JSON Inspector

An experimental tool to compare and flatten json-formatted logs for SIEM ingestion.

Prerequisites

Install Python 3.6+

Installation

Create your virtual environment and install dependencies.

$ git clone https://github.com/IntegralDefense/json-inspect.git
$ cd thisrepo
$ python3 -m venv venv
$ source venv/bin/activate
(venv) $ pip install -r requirements.txt

What is it good for?

Here's a step through of the logic for expirmenting with this module:

When ingesting a new JSON-formatted log source, you usually have to configure transforms or filters in order to make the data searchable or indexable.
Indexing and searching through JSON-formatted logs can get hairy quick if you have several tiers of nested logs or objects within a JSON-formatted log or event.
One method of resolving this difficulty and/or increase SIEM effeciency is to flatten the logs by using transforms or filters.
In order to flatten logs, you have to know what the log structure looks like and where it may need to be flattened.
This becomes increasingly difficult with large volumes of logs.

Benefits of json-inspect:

Understand how you can flatten logs for better SIEM performance/efficiency.
Identify unique log formats / structures for transforms and filter development.

1. Flattening

Json-inspect attempts to aid in this 'flattening' process by comparing logs based on their structure rather than their data. By using json-inspect you can more effeciently understand log structure so you can perform log flattening, like this:

// Before flattening:
{
  ctime: "Thu Jan 17 13:43:57 2019",
  device: "777-777-7777",
  eventtype: "authentication",
  factor: "Passkey",
  host: "another2fa-host.local",
  application: "EmailFederation",
  ip: "10.7.0.5",
  location: {
    city: "Mortons Gap",
    country: "US",
    state: "Kentucky"
  },
  reason: "User approved",
  result: "SUCCESS",
  timestamp: 1546254864,
  username: "Another2FAUser"
}

// After flattening
{
  ctime: "Thu Jan 17 13:43:57 2019",
  device: "777-777-7777",
  eventtype: "authentication",
  factor: "Passkey",
  host: "another2fa-host.local",
  application: "EmailFederation",
  ip: "10.7.0.5",
  city: "Mortons Gap",
  country: "US",
  state: "Kentucky",
  reason: "User approved",
  result: "SUCCESS",
  timestamp: 1546254864,
  username: "Another2FAUser"
}

An example of flattening this log via a logstash filter would look something like this:

# flatten location
if [location] {
    ruby { code => "event.get('location').each {|k, v| event.set(k, v) }" }
}

Another use-case is when you run across dynamic keys within a JSON object. For example:

{
  user: "Alfred",
  hardtokens: {
    hardtoken-yk-55555: {
      platform: "yubikey",
      totp_step: null
      },
    hardtoken-yk-555556: {
      platform: "yubikey",
      totp_step: null
    }
  }
}

// OR another example:

{
  user: "Batman",
  phones: {
    iPhone1: {
      number: "+1555555555",
      os: "Some Apple iOS"
      description: "Stays in the bat cave"
    },
    iPhone2: {
      number: "+15555555556",
      os: "Another Apple iOS",
      description: "Stays in the bat mobile"
    }
  }
}

In these cases, you have dynamic keys (iPhonex, hardtoken-yk-xxxxxx, etc.). You may have to flatten these logs by adding or converting these items into a list.

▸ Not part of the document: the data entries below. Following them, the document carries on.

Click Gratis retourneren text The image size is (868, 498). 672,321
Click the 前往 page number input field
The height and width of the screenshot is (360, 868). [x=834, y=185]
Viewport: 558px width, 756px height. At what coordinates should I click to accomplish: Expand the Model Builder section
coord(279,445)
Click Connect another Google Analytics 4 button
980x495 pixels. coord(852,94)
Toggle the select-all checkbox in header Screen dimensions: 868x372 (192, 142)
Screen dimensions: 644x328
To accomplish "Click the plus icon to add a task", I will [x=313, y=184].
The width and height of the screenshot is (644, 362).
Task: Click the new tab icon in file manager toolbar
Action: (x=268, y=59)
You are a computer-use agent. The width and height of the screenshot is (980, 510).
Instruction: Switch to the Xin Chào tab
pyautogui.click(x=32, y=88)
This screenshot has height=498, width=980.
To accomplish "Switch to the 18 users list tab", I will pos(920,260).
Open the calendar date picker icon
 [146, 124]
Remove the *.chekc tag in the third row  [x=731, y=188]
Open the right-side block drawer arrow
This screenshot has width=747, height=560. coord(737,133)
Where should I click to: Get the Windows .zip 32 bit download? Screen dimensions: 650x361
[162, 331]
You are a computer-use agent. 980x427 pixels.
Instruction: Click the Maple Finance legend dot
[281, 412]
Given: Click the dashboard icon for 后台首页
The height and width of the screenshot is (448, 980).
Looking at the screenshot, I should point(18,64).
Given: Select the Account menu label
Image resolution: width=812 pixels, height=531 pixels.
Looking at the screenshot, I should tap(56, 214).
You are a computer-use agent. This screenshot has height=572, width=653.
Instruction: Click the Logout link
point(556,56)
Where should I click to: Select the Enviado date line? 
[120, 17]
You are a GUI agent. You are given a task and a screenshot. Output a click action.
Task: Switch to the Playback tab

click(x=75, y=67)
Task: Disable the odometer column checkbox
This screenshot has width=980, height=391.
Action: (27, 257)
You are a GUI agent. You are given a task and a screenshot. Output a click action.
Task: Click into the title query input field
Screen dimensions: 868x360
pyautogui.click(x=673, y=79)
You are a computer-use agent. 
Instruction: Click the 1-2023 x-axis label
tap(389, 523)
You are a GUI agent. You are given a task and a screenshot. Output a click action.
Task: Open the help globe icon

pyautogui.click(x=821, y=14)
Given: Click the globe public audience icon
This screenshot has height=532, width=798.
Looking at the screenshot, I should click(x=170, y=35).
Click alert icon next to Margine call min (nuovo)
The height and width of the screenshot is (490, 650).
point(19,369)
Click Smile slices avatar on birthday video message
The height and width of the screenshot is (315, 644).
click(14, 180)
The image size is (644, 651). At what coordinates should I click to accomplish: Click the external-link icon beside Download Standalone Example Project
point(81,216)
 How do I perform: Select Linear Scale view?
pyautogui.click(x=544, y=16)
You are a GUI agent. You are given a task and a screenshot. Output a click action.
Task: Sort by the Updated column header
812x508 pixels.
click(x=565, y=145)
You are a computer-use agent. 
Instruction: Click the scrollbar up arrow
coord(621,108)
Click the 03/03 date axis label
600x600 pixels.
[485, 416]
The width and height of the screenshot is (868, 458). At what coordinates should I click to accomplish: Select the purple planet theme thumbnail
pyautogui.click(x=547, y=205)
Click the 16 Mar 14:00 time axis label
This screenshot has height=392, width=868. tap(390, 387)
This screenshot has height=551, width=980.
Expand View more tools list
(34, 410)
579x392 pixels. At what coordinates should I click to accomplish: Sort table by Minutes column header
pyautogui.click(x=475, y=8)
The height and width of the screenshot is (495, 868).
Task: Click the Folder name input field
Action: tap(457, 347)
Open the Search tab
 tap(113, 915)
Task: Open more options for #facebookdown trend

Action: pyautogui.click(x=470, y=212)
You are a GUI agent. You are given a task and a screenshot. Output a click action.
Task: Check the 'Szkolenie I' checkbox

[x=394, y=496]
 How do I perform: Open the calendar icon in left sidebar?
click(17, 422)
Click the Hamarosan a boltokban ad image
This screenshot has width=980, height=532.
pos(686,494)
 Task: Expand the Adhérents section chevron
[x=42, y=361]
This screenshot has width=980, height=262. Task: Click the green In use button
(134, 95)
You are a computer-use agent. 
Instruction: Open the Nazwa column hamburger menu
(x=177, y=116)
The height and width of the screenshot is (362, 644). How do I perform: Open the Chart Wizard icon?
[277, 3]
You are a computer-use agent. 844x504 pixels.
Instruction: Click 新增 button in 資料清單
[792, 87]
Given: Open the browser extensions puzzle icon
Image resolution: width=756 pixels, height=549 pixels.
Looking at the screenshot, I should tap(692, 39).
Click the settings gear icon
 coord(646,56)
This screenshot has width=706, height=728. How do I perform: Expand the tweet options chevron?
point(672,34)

An example of how this could be accomplished with a logstash filter:

# create hardtokens list
if [hardtokens] {
  ruby {
    code => "
      event.set('hardtokens_tmp', [])
      event.get('hardtokens').each do |k,v|
        event.set('hardtokens_tmp', event.get('hardtokens_tmp') + [ event.get(k) ])
      end
    "
  }
}

# create phones list
if [phones] {
  ruby {
    code => "
      event.set('phones_tmp', [])
      event.get('phones_tmp').each do |k,v|
        if v != nil
          if v.key?('type')
            event.set('phones_tmp', event.get('phones_tmp') + [ v['type'] + ': ' + v['number'])
          else
            event.set('phones_tmp', event.get('phones_tmp') + [ 'Unknown: ' + v['number'] ])
          end
        end
      end
    "
  }
}

2. Identify unique log structures

When you are looking at a log source and trying to understand the strcuture, it is good to review the vendor documention or product documentation. However, we all know that one (or those many) vendors who's documentation is lacking.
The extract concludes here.